### TEXT EXCERPT:
_ _ _

Barry Bolding: Mostly government, research and academics in Europe right now. So the manufacturing segment is a new target for us and just beginning to be an area of growth. We have a Cray XT system at a major pharmaceutical company and Cray XE6 at General Electric as we just announced. We also have smaller CX systems at Horton-Wison and Swift, but this is just the beginning. Our products are once again a good fit for this segment and now we need to go out and sell some systems.
Primeur magazine: And the question you have to ask here: the road to Exascale?
Barry Bolding: Exascale or ExaFlop/s as a "number" is just like Linpack to us - it does not really mean much as a peak number. At Cray we are really focused at production scalability. Jaguar has, for two and a half years, been installed and solving ground-breaking science problems. It doesn’t matter if it is number one, number two or number three for a single Linpack benchmark. What really matters is whether great science has been done on that machine over the last two-and-a-half years. I would argue that more good computation science has been done on Jaguar, than almost any machine that has ever been built. That is my opinion.
Primeur magazine: How can you prove that?

_ _ _

Reproduce the portion of the Cray interview that starts with "Barry Bolding: Mostly" and goes on through "road to Exascale?", word for word.

_ _ _

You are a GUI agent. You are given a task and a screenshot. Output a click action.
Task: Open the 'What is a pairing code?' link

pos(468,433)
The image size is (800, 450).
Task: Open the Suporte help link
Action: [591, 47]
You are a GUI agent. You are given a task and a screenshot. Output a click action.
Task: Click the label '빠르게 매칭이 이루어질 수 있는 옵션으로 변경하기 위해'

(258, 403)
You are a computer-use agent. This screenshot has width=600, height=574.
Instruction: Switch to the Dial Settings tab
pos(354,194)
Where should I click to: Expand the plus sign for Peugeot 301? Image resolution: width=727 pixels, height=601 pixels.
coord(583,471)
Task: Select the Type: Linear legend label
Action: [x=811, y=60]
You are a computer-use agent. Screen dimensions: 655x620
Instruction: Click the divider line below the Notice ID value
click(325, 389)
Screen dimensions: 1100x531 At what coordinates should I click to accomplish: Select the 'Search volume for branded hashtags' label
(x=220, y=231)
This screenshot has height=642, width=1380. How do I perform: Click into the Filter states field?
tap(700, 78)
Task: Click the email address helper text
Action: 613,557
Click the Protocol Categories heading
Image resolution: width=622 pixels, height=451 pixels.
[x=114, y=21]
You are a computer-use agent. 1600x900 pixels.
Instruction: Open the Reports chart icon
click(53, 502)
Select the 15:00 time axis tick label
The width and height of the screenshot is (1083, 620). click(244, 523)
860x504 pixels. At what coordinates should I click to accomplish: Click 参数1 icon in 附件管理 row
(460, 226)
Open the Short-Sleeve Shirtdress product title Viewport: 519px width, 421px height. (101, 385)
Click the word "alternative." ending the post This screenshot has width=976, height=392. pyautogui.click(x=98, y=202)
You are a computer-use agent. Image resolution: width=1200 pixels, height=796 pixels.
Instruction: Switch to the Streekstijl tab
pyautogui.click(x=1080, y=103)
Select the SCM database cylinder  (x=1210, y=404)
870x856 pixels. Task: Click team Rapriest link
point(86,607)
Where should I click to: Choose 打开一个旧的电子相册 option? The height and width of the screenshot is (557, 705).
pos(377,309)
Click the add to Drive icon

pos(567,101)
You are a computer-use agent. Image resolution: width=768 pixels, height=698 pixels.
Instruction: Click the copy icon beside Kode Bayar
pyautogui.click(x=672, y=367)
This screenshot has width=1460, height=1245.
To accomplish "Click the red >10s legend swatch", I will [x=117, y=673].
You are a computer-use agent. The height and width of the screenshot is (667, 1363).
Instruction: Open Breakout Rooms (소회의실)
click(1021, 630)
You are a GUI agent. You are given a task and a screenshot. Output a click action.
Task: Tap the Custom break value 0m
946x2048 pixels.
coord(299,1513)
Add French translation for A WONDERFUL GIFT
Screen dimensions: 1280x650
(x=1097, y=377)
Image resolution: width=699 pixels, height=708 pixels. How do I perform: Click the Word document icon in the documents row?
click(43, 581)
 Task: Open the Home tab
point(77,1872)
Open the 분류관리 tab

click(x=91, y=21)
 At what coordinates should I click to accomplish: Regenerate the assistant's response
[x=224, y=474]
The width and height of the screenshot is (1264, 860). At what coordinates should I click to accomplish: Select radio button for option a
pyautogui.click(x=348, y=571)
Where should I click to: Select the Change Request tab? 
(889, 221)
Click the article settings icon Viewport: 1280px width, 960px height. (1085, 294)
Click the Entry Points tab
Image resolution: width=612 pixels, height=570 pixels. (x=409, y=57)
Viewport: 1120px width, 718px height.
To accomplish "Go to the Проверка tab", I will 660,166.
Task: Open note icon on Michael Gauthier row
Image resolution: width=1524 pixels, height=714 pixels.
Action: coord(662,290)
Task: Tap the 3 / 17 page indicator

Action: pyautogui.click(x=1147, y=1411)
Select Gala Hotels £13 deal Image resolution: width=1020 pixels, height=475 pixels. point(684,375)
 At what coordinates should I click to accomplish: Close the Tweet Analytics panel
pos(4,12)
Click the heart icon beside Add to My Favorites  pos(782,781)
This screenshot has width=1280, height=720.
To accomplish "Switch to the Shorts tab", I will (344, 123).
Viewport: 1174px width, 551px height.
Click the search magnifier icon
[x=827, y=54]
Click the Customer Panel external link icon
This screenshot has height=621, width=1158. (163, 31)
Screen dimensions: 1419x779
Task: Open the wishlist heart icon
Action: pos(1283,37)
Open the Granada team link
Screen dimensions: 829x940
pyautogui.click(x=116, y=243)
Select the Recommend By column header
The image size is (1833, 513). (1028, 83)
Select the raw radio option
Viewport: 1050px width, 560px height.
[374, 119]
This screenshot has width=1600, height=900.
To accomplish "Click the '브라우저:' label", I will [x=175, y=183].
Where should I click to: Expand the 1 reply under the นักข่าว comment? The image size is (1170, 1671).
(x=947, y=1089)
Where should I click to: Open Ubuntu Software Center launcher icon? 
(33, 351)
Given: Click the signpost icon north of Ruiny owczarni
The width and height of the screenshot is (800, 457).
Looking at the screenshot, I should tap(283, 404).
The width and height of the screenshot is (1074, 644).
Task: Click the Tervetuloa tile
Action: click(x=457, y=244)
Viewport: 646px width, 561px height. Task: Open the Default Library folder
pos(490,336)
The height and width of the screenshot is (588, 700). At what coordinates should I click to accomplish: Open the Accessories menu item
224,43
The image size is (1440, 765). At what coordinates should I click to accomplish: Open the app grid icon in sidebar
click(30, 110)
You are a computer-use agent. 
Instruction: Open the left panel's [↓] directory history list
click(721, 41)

_ _ _

### WRITTEN SOLUTION:
Barry Bolding: Mostly government, research and academics in Europe right now. So the manufacturing segment is a new target for us and just beginning to be an area of growth. We have a Cray XT system at a major pharmaceutical company and Cray XE6 at General Electric as we just announced. We also have smaller CX systems at Horton-Wison and Swift, but this is just the beginning. Our products are once again a good fit for this segment and now we need to go out and sell some systems.
Primeur magazine: And the question you have to ask here: the road to Exascale?